When a thick layer of ice on the windshield delays our morning commute for a few minutes, some of us playfully curse the name of Jack Frost, winter’s omnipresent foot soldier. During a snowstorm we angrily shake our fists skyward in the vain hope that our ire might reach Old Man Winter himself and dissuade him from inconveniencing us further.
Residents of Michigan’s upper peninsula attempt to curry the favor of their very own winter deity, Heikki Lunta, through songs and business signage. The English translation of the name, Hank Snow, sounds rather mundane in comparison and conjures images of either a Canadian-American country singer or a guy who sits at an ice desk all day and fills out the snow invoices necessary to facilitate a typical winter weather season.
Now, Mr. Lunta’s jurisdiction doesn’t typically extend this far south, but right here in mid-Missouri it seems that the less-regional winter personifications just haven’t been showing up to work all that often.
People in the Midwest and Northeast all like to yell about the annual ongoing “Snowmagedden” or “Snowopocalypse” that everyone else just calls winter, but we haven’t heard a peep of it here on the edge of the Kansas City media market.
To put it simply: Here in Sedalia and Pettis County, our winter has been downright mild and snow accumulation has been rare. We’ve gotten more rain than snow and we can actually see the grass on the ground. More than that, some of the grass is actually living. It is a strange and wondrous thing,
And no, I don’t think I’m risking “jinxing” anything by mentioning that. I don’t think that I am welcoming the vengeance of any mythical freeze beings by taunting them. As far as I’m concerned, Messrs. Frost, Winter and Snow can all consider this an open challenge, if they’re out there.
And if there were some sort of nega-Jack Frost who went around using his warm breath to prevent things from freezing over, he would be feeling particularly appreciated because the people are loving it loudly. It’s hard to have a conversation without someone bringing up how nice it is outside.
But one of the most interesting conclusions to come out of this mundane cold season is the idea that we deserve weather like this. From meteorologists to mere men, the prevailing thought seems to be that we have been finally been gifted this pleasantness to make up for the absolutely awful winters we’ve been having the past few years.

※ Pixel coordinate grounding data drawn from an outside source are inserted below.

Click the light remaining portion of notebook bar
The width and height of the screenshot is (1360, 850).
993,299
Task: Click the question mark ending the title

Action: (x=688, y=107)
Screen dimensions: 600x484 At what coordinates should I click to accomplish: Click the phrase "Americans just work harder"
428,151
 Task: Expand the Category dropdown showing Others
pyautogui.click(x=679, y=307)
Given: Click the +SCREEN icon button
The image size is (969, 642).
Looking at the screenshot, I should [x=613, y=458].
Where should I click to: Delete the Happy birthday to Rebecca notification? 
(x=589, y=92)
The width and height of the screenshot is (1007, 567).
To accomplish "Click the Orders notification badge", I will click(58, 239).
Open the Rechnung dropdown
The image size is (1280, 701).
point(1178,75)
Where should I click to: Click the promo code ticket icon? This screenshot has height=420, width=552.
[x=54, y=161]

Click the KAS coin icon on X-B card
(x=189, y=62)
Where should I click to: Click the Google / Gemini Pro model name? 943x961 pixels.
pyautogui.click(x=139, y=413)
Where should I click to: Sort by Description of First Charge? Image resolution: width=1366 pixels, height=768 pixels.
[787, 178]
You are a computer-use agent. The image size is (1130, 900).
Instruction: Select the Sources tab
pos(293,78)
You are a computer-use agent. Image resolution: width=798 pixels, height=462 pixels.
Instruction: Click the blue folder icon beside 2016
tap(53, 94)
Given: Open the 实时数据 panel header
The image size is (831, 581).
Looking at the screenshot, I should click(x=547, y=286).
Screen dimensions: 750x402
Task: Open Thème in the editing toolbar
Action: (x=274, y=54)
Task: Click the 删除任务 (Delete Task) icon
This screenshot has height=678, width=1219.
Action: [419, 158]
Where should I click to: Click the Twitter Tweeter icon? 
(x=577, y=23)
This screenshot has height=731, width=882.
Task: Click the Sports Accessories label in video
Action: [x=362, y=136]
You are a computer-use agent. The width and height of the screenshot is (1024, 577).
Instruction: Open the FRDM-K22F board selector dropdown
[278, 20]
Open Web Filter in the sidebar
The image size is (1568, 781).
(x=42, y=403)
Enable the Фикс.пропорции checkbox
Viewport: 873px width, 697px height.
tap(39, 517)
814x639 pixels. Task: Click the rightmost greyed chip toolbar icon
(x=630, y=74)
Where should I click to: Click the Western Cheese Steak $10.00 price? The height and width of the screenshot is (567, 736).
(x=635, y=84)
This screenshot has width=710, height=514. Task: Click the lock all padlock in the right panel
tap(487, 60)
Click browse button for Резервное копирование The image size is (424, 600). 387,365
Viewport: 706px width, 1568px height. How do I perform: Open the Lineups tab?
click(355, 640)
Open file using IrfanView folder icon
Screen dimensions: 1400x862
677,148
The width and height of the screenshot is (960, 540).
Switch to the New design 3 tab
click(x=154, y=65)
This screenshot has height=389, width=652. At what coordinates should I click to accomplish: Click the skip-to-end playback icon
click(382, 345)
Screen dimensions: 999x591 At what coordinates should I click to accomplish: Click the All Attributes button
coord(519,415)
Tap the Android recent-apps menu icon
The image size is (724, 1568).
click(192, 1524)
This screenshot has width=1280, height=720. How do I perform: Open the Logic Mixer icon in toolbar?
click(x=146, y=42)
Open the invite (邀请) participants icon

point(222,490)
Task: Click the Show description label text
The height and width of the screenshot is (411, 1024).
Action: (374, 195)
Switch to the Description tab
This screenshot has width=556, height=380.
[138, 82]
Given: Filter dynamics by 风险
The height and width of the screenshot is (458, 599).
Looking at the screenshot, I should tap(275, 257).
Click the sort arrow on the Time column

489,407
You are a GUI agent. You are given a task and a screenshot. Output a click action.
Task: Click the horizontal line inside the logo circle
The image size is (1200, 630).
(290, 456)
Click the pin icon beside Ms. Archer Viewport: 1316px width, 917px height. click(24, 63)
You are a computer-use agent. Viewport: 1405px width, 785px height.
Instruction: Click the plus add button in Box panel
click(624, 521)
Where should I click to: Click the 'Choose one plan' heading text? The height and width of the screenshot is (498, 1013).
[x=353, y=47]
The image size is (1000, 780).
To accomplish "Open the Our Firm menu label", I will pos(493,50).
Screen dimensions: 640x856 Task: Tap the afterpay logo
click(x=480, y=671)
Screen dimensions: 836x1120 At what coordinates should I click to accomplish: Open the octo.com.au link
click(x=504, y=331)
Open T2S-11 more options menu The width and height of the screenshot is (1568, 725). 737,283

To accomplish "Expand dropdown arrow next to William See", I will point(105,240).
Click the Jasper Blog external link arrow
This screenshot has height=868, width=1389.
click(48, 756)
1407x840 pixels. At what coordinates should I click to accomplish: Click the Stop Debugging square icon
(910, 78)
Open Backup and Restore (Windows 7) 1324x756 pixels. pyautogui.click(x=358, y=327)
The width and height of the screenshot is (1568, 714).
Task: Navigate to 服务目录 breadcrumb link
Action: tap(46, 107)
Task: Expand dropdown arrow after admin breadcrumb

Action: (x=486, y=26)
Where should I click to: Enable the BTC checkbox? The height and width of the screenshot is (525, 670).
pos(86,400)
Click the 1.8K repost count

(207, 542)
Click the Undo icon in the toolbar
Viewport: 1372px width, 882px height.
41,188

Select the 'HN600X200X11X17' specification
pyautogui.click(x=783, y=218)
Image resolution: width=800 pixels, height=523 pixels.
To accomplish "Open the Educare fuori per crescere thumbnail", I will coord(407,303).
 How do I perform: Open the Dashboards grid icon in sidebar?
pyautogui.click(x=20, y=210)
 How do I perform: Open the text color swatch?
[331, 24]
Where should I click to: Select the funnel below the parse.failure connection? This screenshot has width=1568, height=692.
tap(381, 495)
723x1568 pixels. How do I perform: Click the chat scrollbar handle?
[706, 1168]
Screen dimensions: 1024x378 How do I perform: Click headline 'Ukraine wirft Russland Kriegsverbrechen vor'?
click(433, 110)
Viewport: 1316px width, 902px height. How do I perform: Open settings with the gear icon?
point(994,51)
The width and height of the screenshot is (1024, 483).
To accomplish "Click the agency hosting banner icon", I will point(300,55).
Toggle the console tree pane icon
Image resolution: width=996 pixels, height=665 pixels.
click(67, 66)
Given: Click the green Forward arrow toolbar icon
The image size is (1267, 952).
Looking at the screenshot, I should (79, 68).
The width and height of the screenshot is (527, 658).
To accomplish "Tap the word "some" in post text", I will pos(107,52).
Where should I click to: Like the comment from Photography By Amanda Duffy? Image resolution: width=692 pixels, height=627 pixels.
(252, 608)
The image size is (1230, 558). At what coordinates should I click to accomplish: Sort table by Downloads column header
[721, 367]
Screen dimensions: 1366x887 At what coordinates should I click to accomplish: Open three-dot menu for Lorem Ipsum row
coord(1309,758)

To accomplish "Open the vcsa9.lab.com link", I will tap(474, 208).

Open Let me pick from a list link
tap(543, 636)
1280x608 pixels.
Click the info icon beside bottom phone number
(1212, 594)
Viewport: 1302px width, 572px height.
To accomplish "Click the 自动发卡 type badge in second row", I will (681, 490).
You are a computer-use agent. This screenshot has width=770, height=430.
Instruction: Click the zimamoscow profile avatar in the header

But I don’t know about all that. That seems to suppose some sort of scenario where there really is a white-clad figurehead that is in charge of this winter thing who stroked his chin and decided that we humans deserved a break. It’s like the weather has sentience — and even more than that, the capacity for mercy.
But the main point is this: the winter weather seasons of the past decade really haven’t been that bad. Sure, last year there was the snow that shut down Sedalia and before that there was the severe ice storm that covered every surface it could find, but even when you take all that into consideration, we’ve still had much better cold seasons than we could have had.
We’ve actually been having some of the nicest winters of any of the states within the “humid continental” climate region that includes the top-right corner of the United States and some of southern Canada.
In places such as Minnesota, Maine, Massachusetts and the Dakotas, they would salivate over the winters that we have. There are states where the snow falls almost constantly for at least 1/3 of any given year. Winter can hit hard but it doesn’t do it day after day and year after year. We’ve had it pretty easy, outside of a couple of anomalies.
We should enjoy the nice weather but we should hardly act as though we deserve it.